The style of the book took some getting used to. It was written in an old-fashioned tone, more like what I would expect from a book written in the 19th century. The narrator is a young woman, ostensibly in modern-day Enlgand, but many of her comments and her lifestyle suggest an older time. Perhaps if I had read more Austin or Bronte it would be humorously familiar. For example, here she describes her return to the author's mansion:

"When I went back to Yorkshire, I received no explanation for my banishment. Judith greeted me with a constrained smile. The grayness of the daylight had crept under her skin, collected in shadows under her eyes. She pulled the curtains back a few more inches in my sitting room, explosing a bit more window, but it made no difference to the glloom. "Blasted weather," she exclaimed, and I thought she seemed at the end of her tether."

There is a lot in the book for book-lovers specifically. Not only is the main character the daughter of a bookseller and herself a bibliophile, but she is interviewing an author, and several pivotal scenes occur in libraries. At one point she runs a fever and faints, and a doctor is brought in.
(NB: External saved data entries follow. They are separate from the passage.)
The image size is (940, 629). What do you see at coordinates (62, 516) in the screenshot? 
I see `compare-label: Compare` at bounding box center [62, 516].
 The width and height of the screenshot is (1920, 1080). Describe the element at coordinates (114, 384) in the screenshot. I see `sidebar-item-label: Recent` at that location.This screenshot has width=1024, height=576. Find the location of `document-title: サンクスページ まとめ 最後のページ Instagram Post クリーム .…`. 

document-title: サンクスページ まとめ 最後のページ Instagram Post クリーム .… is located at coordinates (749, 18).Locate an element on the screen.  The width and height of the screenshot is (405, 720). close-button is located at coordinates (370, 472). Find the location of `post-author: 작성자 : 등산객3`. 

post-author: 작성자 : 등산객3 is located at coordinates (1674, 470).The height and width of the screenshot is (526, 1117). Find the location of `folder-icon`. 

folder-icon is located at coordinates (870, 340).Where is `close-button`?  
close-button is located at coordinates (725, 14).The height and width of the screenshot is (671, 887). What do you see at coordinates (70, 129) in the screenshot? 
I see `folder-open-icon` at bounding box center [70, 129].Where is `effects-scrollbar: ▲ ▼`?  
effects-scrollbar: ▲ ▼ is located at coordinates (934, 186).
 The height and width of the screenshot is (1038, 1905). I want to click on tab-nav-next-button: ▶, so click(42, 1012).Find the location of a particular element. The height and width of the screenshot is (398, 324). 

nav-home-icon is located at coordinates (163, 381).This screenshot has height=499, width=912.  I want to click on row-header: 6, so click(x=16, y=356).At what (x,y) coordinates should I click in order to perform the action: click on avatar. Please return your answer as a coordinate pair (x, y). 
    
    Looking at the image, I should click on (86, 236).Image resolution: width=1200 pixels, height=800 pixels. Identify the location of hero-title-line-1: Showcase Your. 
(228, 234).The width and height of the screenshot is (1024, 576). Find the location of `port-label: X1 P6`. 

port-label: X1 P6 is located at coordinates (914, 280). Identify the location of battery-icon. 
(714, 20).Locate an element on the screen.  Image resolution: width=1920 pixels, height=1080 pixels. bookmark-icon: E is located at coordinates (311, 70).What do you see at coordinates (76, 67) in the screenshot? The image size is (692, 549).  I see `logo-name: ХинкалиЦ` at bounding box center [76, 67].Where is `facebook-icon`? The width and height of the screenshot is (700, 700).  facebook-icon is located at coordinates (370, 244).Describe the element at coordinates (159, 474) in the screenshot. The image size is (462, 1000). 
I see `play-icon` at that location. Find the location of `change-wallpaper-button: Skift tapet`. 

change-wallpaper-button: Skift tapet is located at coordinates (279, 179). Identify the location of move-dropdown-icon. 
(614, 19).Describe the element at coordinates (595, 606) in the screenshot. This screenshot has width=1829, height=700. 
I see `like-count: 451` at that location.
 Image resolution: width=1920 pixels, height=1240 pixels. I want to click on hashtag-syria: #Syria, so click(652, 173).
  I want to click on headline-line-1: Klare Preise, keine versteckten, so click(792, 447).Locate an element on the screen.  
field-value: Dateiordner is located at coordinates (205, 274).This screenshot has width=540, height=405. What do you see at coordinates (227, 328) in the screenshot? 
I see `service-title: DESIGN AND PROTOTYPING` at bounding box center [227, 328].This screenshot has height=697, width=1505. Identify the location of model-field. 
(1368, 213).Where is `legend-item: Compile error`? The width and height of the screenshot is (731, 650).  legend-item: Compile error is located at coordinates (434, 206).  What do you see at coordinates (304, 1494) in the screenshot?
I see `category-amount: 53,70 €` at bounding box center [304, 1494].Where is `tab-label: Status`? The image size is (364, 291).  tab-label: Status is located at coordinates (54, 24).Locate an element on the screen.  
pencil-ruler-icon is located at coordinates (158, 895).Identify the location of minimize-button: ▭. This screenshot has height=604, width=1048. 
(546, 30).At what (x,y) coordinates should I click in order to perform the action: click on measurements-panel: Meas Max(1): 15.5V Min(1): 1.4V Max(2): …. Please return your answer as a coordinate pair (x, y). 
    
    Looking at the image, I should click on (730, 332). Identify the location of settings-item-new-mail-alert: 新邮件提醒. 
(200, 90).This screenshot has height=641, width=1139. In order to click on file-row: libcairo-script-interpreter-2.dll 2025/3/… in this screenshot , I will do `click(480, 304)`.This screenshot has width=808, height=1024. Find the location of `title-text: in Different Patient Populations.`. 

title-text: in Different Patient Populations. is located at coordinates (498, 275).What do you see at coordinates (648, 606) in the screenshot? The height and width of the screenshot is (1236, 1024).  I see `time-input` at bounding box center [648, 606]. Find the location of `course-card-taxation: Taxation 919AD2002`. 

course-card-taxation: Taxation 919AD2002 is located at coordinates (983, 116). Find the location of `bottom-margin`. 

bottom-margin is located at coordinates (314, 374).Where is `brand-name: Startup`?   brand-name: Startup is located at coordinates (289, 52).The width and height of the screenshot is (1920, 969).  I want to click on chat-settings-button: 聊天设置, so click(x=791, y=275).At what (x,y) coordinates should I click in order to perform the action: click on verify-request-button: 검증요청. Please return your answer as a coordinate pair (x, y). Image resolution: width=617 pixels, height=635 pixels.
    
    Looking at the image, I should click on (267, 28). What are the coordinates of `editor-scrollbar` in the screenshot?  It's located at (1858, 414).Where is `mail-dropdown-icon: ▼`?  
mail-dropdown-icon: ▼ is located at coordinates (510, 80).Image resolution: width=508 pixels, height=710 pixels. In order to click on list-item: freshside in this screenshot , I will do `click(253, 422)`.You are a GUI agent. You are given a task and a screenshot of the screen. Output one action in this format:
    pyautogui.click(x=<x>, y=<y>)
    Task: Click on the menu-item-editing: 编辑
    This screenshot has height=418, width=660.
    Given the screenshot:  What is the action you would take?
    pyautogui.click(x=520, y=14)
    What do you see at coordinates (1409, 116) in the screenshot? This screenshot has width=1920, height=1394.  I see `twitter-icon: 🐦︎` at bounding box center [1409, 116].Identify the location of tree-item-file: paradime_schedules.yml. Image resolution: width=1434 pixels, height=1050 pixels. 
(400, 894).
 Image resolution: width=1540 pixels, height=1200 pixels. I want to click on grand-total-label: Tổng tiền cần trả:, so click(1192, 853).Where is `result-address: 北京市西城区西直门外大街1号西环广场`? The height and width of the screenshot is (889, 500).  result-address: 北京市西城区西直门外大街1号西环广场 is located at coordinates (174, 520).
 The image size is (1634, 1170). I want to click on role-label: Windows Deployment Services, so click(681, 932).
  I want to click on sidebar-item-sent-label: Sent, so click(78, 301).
He suspects that her ailments are in her head. "I reached for the prescription. In a vigorous scrawl, he had inked: Sir Arthur Conan Doyle, The Case Book of Sherlock Holmes. Take ten pages, twice a day, till end of course."

The book is a mystery, and a good one. There are several great twists, and enough clues that the reader could play along if desired. But it's also a great novel. There are wonderful moments of symbolism, plot, and good thick characters. The charaters form a wonderful canvas where Setterfeld gives us parallels and comparisons between them throughout the book. Each character individually taken is complex and compelling, but the real beauty is each of the characters taken in contrast to the others. In some cases it's governess/doctor or twin/twin or mother/daughter or lover/lover, but the pairs are amazingly effective in further elucidating the characters.

I often felt spooked and chilly reading it, as if it were raining outside, which in the book it often was. Setterfield created what I would describe as several layers of a fairytale world, and I fell right into it.